Acolher e cuidar

O mundo ficou suspenso, ante a decisão tão grave quanto inesperada. A Igreja e o Mundo já tinham esquecido que o Papa poderia renunciar ao ministério petrino. Bento XVI, de forma clara e livre, anunciou a sua retirada para o silêncio e oração.

Aí começou a dessacralização do papado. Perdurará por séculos este gesto histórico: o Papa não é vitalício. Confessar a fragilidade, reconhecer a dificuldade ante o peso dos problemas, perceber que a Igreja precisa de sangue novo…, tudo isto faz do Romano Pontífice um homem, Vigário de Cristo, mas homem entre os homens, verdadeiro servo dos servos de Deus.

A comunicação social centrou, então, os seus holofotes sobre a chaminé da Capela Sistina. E não mais os desviou do fumo branco, visível agora na figura daquele que os Cardeais “foram buscar quase ao fim do mundo”. Não fora o senso cristão do povo que ouve e vê o Papa Francisco, acolhe o seu sorriso e interioriza as suas palavras, estaríamos a caminho de sacralizar, agora de outro modo, o Bispo de Roma.

As palavras e gestos do eleito não pretendem desenhar um estrelato sensacionalista. O quotidiano do Papa Francisco, pelo contrário, trilha um firme caminho de fidelidade ao Evangelho: a simplicidade, o acolhimento alegre, a tradução acessível da Palavra; as atitudes de transparência e despojamento, de proximidade e de serviço, de afeição e caridade, que desenham um perfil de verdadeiro Pastor.

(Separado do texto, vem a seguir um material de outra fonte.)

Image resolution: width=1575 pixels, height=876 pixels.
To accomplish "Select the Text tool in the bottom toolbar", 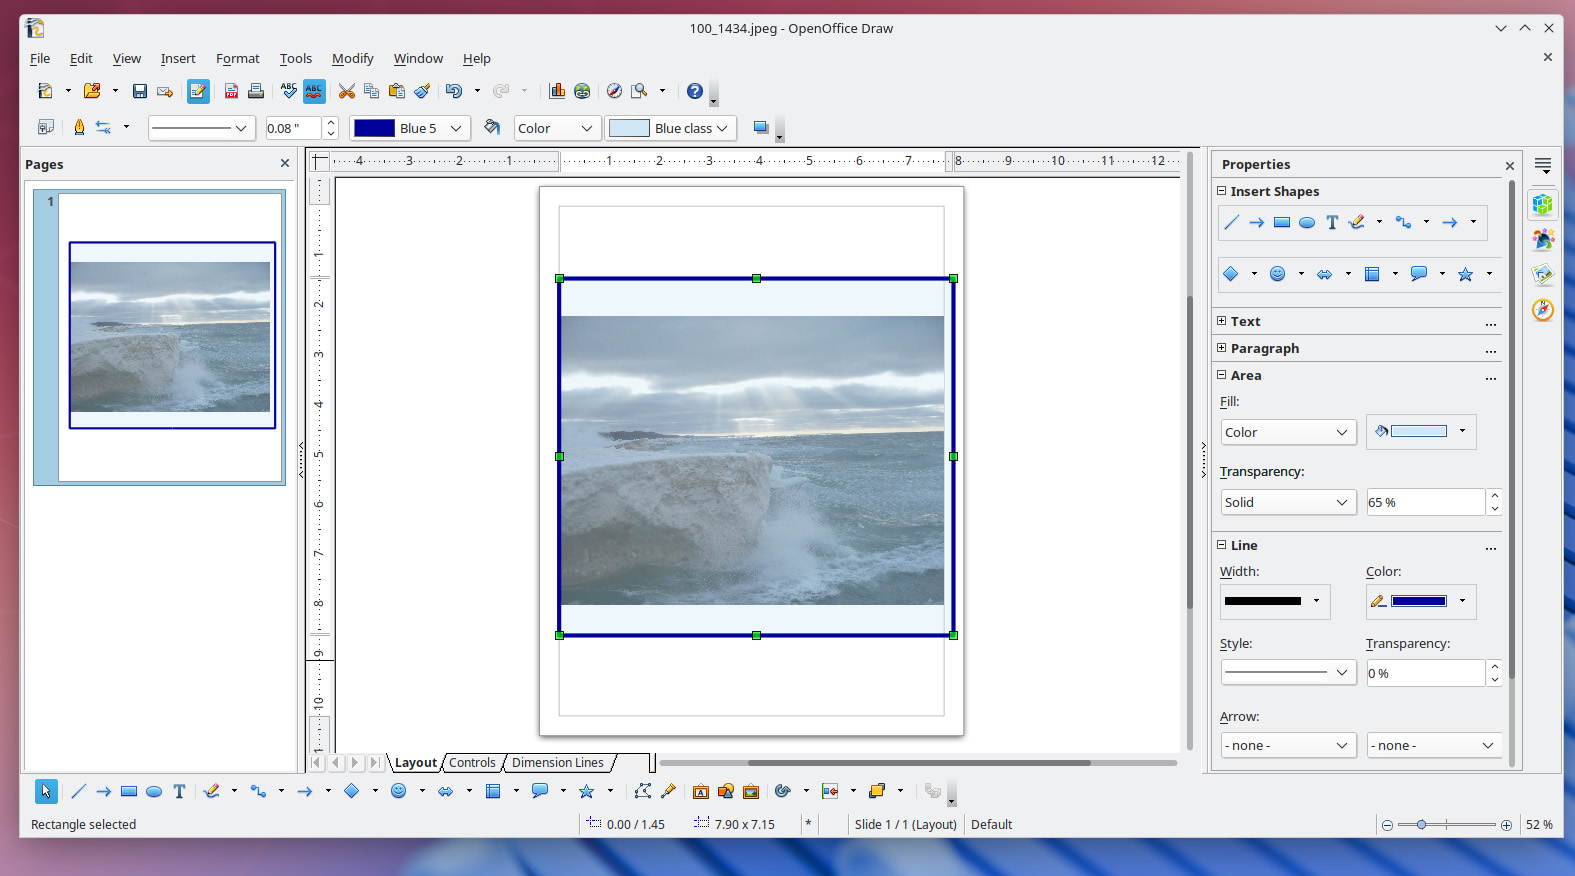I will (179, 791).
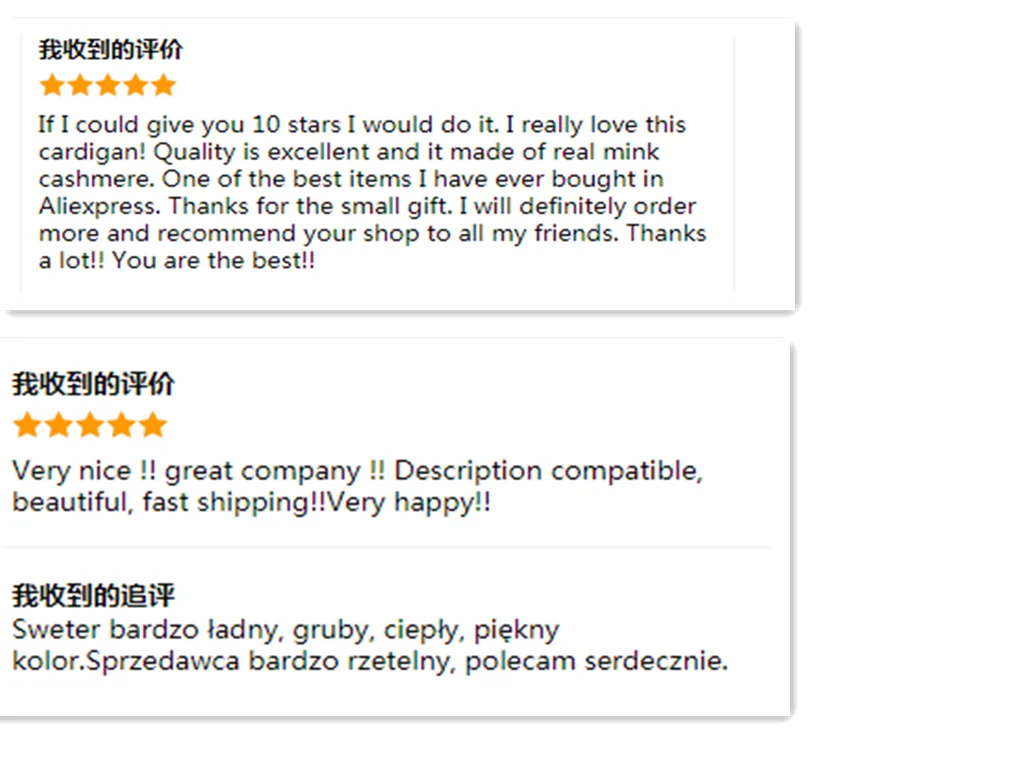
Task: Click the last star above "Very nice !!" review
Action: [153, 424]
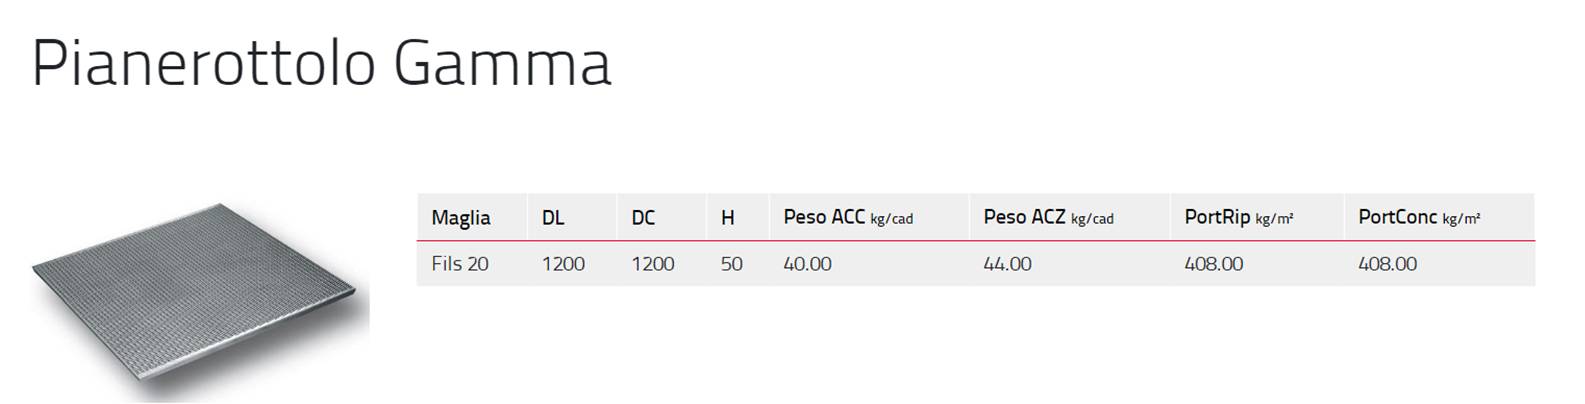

Algumas notas me tocam de uma forma mais profunda. A primeira, a escolha do nome. Francisco é o homem da renovação da Igreja, no seu interior, pela simplicidade e pobreza, pela bondade e harmonia de relação com os irmãos e com a criação. O homem de Deus; o homem da Paz!

Depois, o tom de abertura, compreensão, misericórdia, apresentando Deus como Aquele que nunca se cansa de acolher e perdoar: “Se Ele não perdoasse tudo, o mundo não existiria.”. Nós é que podemos cansar-nos de pedir perdão! Com um pouco de misericórdia de cada um, o mundo seria bem melhor. Um apelo claro à “ressurreição dos afetos”.

Na homilia da Eucaristia de início do ministério, marca-nos a afirmação do poder como serviço, na expressão fartamente desdobrada de “cuidar”. O termo encerra uma proximidade, uma solicitude, um amor incondicional, que transforma as pessoas e as relações entre as pessoas. Cuidar: de si próprio, dos irmãos, da criação! Um programa para o Papa e para todos nós!

É clara também a adoção da orientação da “Lumen Gentium”: é Igreja é o Povo de Deus, em comunhão orgânica. Não é um ritual vão: as palavras e gestos do Papa pedem e desejam que façamos caminho em sinodalidade: pastores e fiéis reclamam-se, necessitam-se, ajudam-se reciprocamente.

Estamos numa nova era. Cada tempo é uma nova oportunidade para viver e anunciar, de forma explícita, o Evangelho. Esperamos e desejamos que Francisco seja o bordão sólido que nos atraia, nos sustente, nos estimule!